Psychological safety was first defined by Harvard Business School researcher Amy Edmonson as “a shared belief held by members of a team that the team is safe for interpersonal risk taking.”
Our question: What are best practices for rolling out psychological safety and maintaining it over time?
For owners of the talent agenda, the “why” is already settled: Study after study has shown that teams need psychological safety to thrive, and it contributes to positive effects in employee engagement, learning and development, and inclusion and belonging, not to mention productivity and business outcomes.

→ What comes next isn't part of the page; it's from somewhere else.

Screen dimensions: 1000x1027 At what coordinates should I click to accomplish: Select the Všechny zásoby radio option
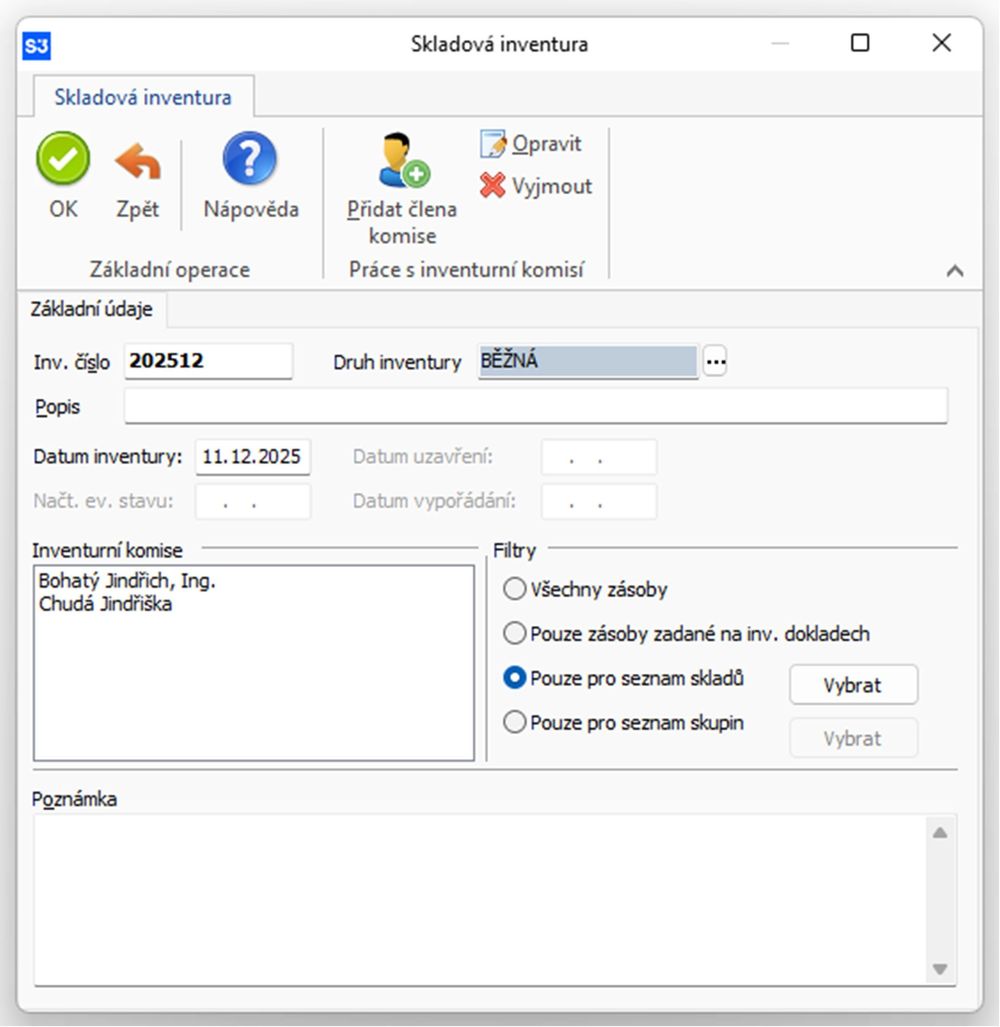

The “how” is harder, partly because the concept can feel like a nebulous one and partly because implementation happens via individual teams and team leaders, not organization-wide. “Psychological safety isn't something you can order or mandate,” explains journalist Charles Duhigg, author of Smarter Better Faster: The Secrets of Being Productive in Life and Business. (Duhigg is also an investor in Charter.) “What you need is leaders and team members who all buy into the idea.”
Some research does point to ways organizations can encourage psychological safety on a larger scale—for example, one 2010 study of 125 Chinese corporations describes positive effects of group rewards like shared bonuses and profit sharing on psychological safety. But as Duhigg noted in Smarter Better Faster, at least one large-scale real-world study of psychological safety, Google’s Project Aristotle, found that it required a high degree of norm setting and behavior modeling from team leaders.
Set your organization’s managers up for success by tailoring your resources to their level of familiarity with the concept.
Duhigg points to two basic practices team leaders can start implementing tomorrow: The first is conversational turn-taking, or moderating discussions so that all team members have roughly the same amount of speaking time. (In a previous interview with Charter, Carnegie Mellon researcher Anita Williams Woolley also highlighted an equal distribution of speaking time as a predictor of teams’ collective intelligence.)
The second is ostentatious listening, a practice that demonstrates active listening by repeating back team members’ contributions at a later point in the discussion. Both of these practices are markers of “leader inclusiveness,” which Edomonson and her colleague Ingrid Nembhard defined in a 2006 study as “words and deeds by a leader or leaders that indicate an invitation and appreciation for others’ contributions.” By surveying medical teams in 23 neonatal intensive care units, the researchers found that greater leader inclusiveness created more psychological safety within teams even across hierarchical power differentials, like between doctors and nurses.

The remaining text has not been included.